This week, the Department of Homeland Security (DHS) Science and Technology Directorate (S&T) evaluated a suite of in-building sensors developed through the Smart City Internet of Things Innovation (SCITI – pronounced “city”) Labs effort during a live active shooter exercise at George Mason University’s (GMU) Eagle Bank Arena. The event was the culmination of a two-year partnership with the Center of Innovative Technology (CIT), aimed at advancing smart technologies with DHS stakeholders.
Hosted by GMU, CIT, and Smart City Works, the exercise demonstrated how smart building technologies can inform daily operations and improve public safety and response effectiveness in emergency situations. SCITI Labs performers from EcoDomus, Inc.; Mutualink, Inc.; and Datakwip Holdings supported the deployment and test of Wi-Fi detectors, blue force tracking, LiDAR occupancy detectors, particulate and environmental sensors, and 2D/3D visualization tools.

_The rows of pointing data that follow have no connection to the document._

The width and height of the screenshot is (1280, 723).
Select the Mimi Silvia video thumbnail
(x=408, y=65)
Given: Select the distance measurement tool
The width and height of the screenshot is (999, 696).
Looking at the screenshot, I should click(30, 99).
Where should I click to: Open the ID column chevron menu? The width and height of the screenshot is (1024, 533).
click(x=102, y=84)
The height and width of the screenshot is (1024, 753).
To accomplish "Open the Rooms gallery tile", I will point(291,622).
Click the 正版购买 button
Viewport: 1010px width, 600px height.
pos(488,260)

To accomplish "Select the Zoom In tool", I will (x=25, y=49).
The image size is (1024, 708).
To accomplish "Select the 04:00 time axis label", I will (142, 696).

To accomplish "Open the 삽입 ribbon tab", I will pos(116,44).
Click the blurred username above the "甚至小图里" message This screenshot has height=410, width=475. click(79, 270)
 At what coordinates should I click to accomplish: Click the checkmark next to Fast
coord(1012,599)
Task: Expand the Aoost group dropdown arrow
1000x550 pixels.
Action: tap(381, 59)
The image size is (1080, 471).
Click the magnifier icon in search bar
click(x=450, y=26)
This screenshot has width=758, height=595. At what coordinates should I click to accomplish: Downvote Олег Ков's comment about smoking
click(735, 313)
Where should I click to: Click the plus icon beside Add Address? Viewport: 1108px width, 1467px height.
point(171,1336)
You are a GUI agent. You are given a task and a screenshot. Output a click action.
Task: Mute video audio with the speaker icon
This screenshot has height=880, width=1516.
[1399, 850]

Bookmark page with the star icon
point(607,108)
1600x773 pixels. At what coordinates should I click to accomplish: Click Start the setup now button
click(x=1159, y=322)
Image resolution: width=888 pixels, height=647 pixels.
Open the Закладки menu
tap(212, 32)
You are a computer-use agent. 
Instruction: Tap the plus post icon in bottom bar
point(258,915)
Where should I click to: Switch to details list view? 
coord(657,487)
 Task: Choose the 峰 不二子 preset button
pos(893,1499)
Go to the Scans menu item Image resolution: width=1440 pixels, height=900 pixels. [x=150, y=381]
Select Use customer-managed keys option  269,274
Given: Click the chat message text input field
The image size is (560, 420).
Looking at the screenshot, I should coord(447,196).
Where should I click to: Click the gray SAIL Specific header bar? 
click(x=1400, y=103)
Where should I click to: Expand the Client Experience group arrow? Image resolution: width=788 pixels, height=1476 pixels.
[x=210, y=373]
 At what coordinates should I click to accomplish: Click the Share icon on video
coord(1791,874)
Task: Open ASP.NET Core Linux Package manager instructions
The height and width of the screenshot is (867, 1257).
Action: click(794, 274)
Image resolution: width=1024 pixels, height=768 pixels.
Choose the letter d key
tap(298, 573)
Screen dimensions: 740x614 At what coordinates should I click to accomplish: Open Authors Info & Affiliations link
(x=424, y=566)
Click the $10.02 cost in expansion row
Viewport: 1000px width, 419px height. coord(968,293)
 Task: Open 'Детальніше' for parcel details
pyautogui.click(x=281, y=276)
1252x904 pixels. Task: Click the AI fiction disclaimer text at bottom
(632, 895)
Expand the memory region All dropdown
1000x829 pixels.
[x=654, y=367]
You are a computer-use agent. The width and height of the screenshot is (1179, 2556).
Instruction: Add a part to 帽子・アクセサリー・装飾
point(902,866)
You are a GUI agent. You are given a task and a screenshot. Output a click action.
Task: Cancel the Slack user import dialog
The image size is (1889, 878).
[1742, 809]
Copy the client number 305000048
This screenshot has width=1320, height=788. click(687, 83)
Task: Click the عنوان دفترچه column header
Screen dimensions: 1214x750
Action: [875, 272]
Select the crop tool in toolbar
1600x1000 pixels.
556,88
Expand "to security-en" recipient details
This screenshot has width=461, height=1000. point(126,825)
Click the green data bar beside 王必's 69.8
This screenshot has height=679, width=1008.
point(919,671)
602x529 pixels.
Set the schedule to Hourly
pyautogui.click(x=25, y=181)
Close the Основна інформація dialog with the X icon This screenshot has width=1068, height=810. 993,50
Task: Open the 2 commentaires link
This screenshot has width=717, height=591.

All of this information was pulled together into an integrated sensor platform that supported facility analytics and automated alerting.
Hundreds of first responders, researchers, and volunteers participated in this large-scale effort along with technology innovators and Virginia political and business leaders.
“This event demonstrates what homeland security research and development is all about: bringing operational users together with academia and public and private sector partners to invest in technologies that keep our citizens safe,” said William N. Bryan, DHS Senior Official Performing the Duties of the Undersecretary for Science and Technology.
“Virginia is proud and honored to host and participate in the SCITI Labs program. Given the number of emerging threats and challenges our public safety officials face on a daily basis, we must seek out new technology to help better protect our communities,” said Brian Moran, Virginia’s Secretary of Public Safety and Homeland Security. “This program highlights the collaboration between the U.S. Department of Homeland Security, the Center for Innovative Technology, and our first responders. The rapid development, implementation, and testing of new technologies, such as the building sensors and connected technology seen demonstrated at George Mason University, will greatly assist our efforts to better protect our public.”
Mr. Bryan extended a challenge to event participants asking, “How can we move these capabilities into the mainstream of critical infrastructure to give universities and schools the tools necessary to prepare for and respond to incidents, natural or manmade?” Mr. Bryan also announced the follow-on Commercial First Innovation contract with CIT, with a ceiling of $19M and adding GMU as a new part of the team, that will build upon this innovative research approach to address more challenging problems for homeland security stakeholders.
The SCITI Labs team will continue to work with these industry partners, as well as government agencies, public safety officials, infrastructure owners, and private sector investment partners, to further design, develop, and operationally test and evaluate these capabilities to ready them for adoption.